Communication design seeks to attract, inspire, create desires and motivate people to do or think something using words, images, artifacts, spaces, sound, and movement. Your job is to explore and create original concepts—not merely to emulate others' ideas (although others will inspire you)—and to expand your ideas about what it is to communicate.
Thursday, September 29, 2011
Colour as a tool of provocation.
“Look Me in the Eyes and Tell Me Honestly:
Who is your friend? Who is your enemy?
You have no friends among capitalists.
You have no enemies among the workers.
Only in a union of the workers of all nations will you be victorious over capitalism and liberated from exploitation.

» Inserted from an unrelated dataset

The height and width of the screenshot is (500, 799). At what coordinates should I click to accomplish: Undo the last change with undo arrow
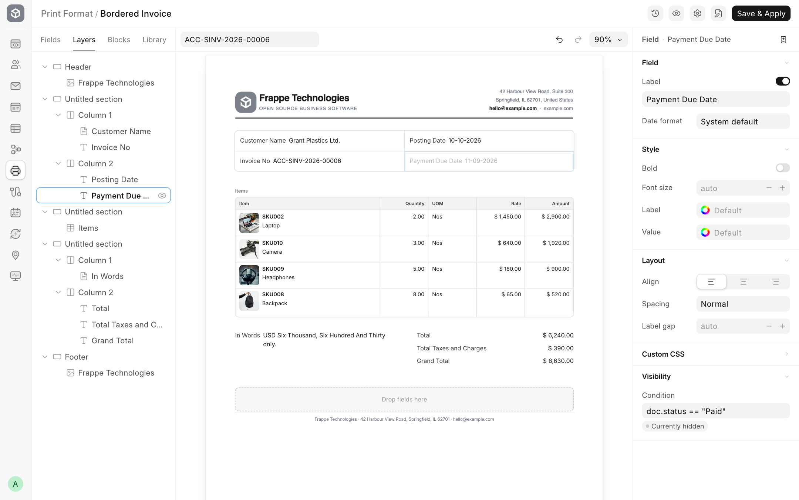559,39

Down with national antagonisms!
Workers of the world unite!”
In many classes at this school, I have found myself, as i'm sure many if not every other student in first year have also found themselves, questioning the nature of the human reaction to colour. As designers, colour and the corresponding collective reaction to it is paramount in our creation, seeing as our creations are more purpose bound than self expression pieces.

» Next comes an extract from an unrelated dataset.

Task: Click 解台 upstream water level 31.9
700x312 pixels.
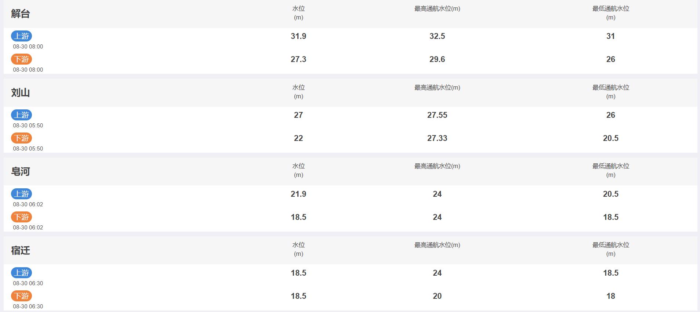Action: pos(298,36)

I find a great example of this form of colour utilization is to be found in propaganda, namely that of the Soviet Union. Marxism at it's core rejects vanity and religion, among other things, and therefore in states like China and Soviet-era Russia, the government takes it upon themselves to capitalize on the absence of those elements from people's lives by readily and visibly placing figures and symbols of the state and government in the people's mindset. The most popular method that Soviet propaganda departments would use to incite the feeling of the state's hand, would be to employ overpowering amounts of red, in high contrast and in the focal point of their images. Red is a colour with many emotional interpretations, however during the cold war red was the undeniable symbol of Soviet and communist ideals, and thus propaganda would employ it to incite the feeling of the Soviet Union's power, making the viewer uneasy, or even in fear of the subject matter, Russian or no.

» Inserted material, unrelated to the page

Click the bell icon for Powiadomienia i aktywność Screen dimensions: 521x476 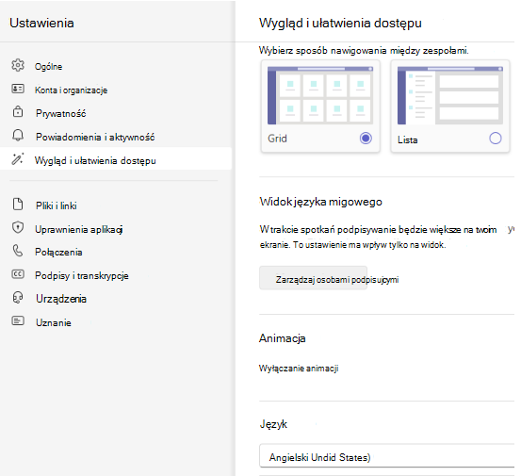pos(18,136)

A masterful use of colour can be found in the top poster, a poster literally and figuratively inciting the viewer to look into the eyes of Lenin. The employment of yellow in the composition essentially leaves the viewer uneasy and unwilling to do as the words command, words that demand that you reflect on any wrongdoings to the state and reminding you you should feel very bad about betraying your friends if you did (as if ten years in a hard labour camp wouldn't do that well enough). You look into the eyes of this yellow giant, and you are very aware of his power, you know he's looking for something and you can tell that there are bad things coming if he does indeed find it, and the colour and tone have illustrated that horrifyingly well.